Dask Jobqueue detailed version

Overview

This tutorial describes the following steps to instantiate Dask workers on the IPSL's computer clusters. Each step is developed in its own section.

Dask worker configuration
Job instantiation
Monitoring
Computations
Shutdown

Warning

The tutorial is Dask worker oriented as opposed to the simplified version which is Slurm job oriented.

Dask worker configuration

In this section, we will see how to configure workers that will be instantiated within Slurm jobs using Dask-Jobqueue. From an interactive job, batch job or a Jupyter Notebook, which we shall call the main Slurm job:

Load the necessary libraries (installed in a Python module or in your own Python environment)

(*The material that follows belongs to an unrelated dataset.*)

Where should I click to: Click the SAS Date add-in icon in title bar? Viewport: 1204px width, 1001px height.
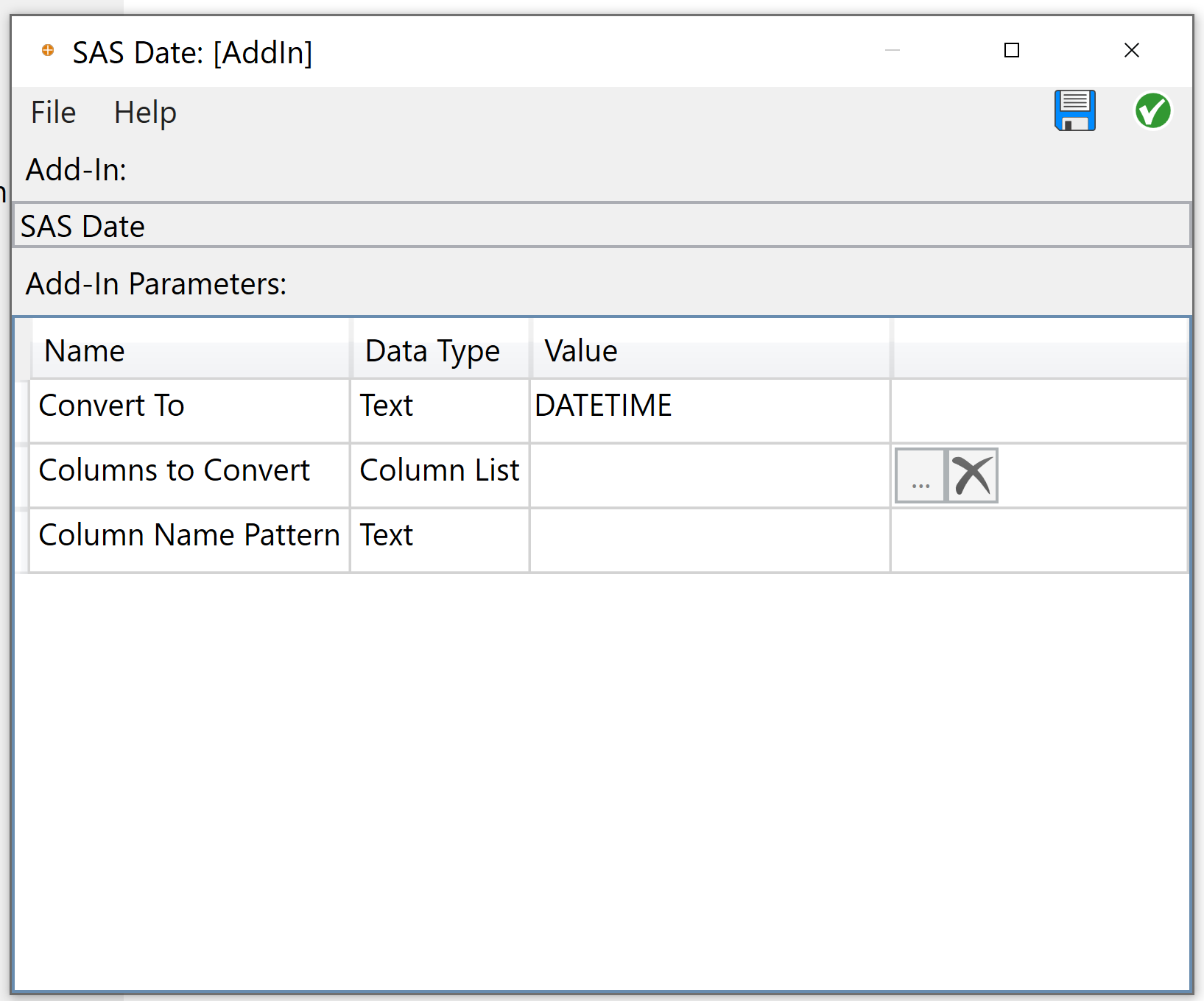[x=47, y=51]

from dask.distributed import Client
import dask_jobqueue as djq
import numpy as np
import time
import os
from os import path

Define the cluster/job factory specifications

### Cluster configuration
# Specify if the cluster adapts the number of workers.
# Read adapt method documentation.
# Should be False for performance testing / configuration optimization <=> determinism.
# Should be True for production, as it play nicely on HPC cluster.
IS_CLUSTER_ADAPTIVE = False
DASK_DIRECTORY_PATH = path.join(os.getcwd(), 'tmp_dask_workspace')
DASK_DASHBOARD_PORT = 9999

Define the Dask worker specifications

### Dask worker configuration
# Total number of workers availables for distributed computation.
NB_DASK_WORKERS       = 1
if IS_CLUSTER_ADAPTIVE:
    # The minimum number of worker available in the Dask cluster.
    NB_MIN_WORKERS    = 1
else:
    NB_MIN_WORKERS    = 'not applied'
# Expressed in Gio unit (power of 2 ; not Go (power of 10) ; For Dask Gio == GiB != GB == Go).
DASK_WORKER_MEM       = 1
# Number of threads per worker availables for parallel computation.
# Set more than 1 if your are ** very sure** to take advantage of parallelization (!= distribution).
# Not all the vector computations in Numpy take advantage of parallelization!
NB_THREADS_PER_DASK_WORKER = 1

Define the Slurm job specifications

### Slurm job configuration
# Must be consistent with NB_DASK_WORKERS: NB_DASK_WORKERS = NB_DASK_WORKERS_PER_JOB * nb_jobs
# where nb_jobs is an integer.
NB_DASK_WORKERS_PER_JOB   = 1
JOB_WALLTIME              = '00:30:00'
JOB_PARTITION             = 'zen4' # Or zen16 depending of the ratio RAM/number of core.
# Specify the network interface name that jobs use to communicate together (run ip a).
#NET_INTERFACE            = 'ib0' disable!
# Specify where to write worker log files.
DASK_WORKER_LOG_DIRECTORY = path.join(DASK_DIRECTORY_PATH, 'logs')
TMP_DASK_WORKER_DIRECTORY = path.join(DASK_DIRECTORY_PATH, 'tmp')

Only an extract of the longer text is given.